Feng shui consultants sometimes recommend wind chimes as “cures” for various problems in a home. Here’s why I’ve never recommended them to any client I’ve worked with and never will.
A UK poll conducted by market research company OnePoll.com revealed that caravans parked in driveways, garden gnomes, and over-sized trampolines are high on the list of Britain’s most hated garden accessories.
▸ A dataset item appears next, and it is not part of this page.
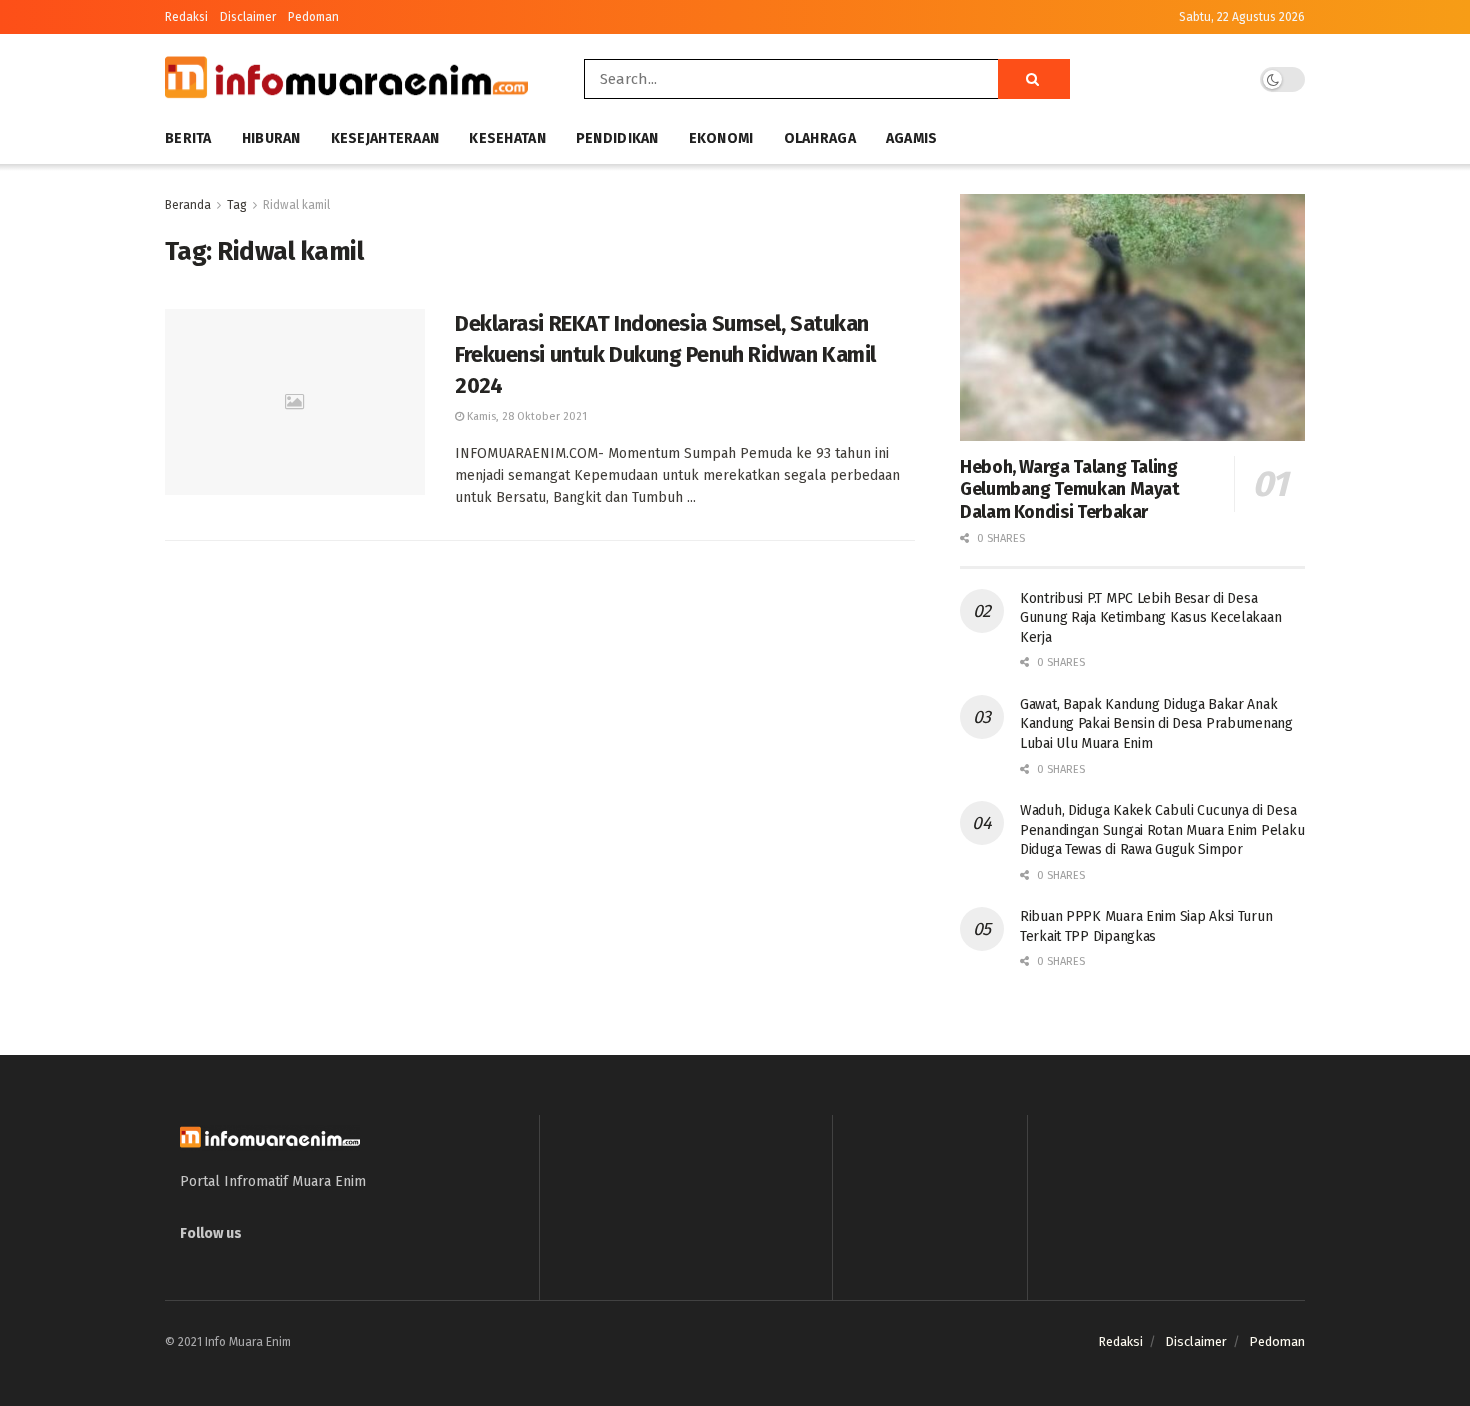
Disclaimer (248, 17)
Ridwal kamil (296, 205)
But the most hated, by far, are wind chimes.
Wind chimes can drive neighbours mad
In my book, Clear Your Clutter with Feng Shui, I mention an experiment (Lefcourt, 1976) in which two groups of people were given complicated puzzles and a piece of proof-reading to do while being subjected to an irritating noise. One group had a button that enabled them to turn off the noise; the other group did not. Not surprisingly, the group with control completed five times more puzzles and did a much better job of the proofreading than the group that had to put up with the noise. But very surprisingly, this group never actually pushed the button to turn off the noise! As Howard Bloom explained in his book The Lucifer Principle, ‘it wasn’t the noise or lack of it that affected their performance; it was the mere idea that if they’d wanted to, they could shut it off.’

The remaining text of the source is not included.